▸ **Exercise aim**:
In the records below, tally every line containing "agent". Report only the total.

[Extracted material Boundary: Start]

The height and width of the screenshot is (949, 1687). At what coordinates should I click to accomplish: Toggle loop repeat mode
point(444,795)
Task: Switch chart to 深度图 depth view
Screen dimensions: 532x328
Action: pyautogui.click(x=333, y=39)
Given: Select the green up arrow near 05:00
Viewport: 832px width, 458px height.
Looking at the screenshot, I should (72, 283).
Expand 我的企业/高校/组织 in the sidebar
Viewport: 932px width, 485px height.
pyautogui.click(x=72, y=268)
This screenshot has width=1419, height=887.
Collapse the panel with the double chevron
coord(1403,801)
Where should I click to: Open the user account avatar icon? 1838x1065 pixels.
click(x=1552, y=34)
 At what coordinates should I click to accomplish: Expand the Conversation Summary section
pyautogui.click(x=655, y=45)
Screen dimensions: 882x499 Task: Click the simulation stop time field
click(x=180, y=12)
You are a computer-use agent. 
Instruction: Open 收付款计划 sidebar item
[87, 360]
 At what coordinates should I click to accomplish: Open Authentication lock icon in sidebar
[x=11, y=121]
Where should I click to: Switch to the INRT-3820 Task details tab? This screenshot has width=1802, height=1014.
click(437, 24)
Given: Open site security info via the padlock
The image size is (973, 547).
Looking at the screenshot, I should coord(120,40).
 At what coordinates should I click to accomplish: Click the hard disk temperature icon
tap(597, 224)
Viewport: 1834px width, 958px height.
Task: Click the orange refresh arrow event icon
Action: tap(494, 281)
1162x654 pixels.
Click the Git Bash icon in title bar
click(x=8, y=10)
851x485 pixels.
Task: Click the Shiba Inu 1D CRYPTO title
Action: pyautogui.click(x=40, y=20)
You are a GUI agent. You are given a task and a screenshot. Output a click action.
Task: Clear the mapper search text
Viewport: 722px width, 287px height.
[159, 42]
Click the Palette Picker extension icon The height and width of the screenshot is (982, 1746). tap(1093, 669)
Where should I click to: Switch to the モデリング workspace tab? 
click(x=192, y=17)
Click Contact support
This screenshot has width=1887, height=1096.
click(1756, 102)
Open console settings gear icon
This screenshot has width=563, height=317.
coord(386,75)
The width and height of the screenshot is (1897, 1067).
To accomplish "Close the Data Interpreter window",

[Extracted material Boundary: End]

▸ **Reply**:
2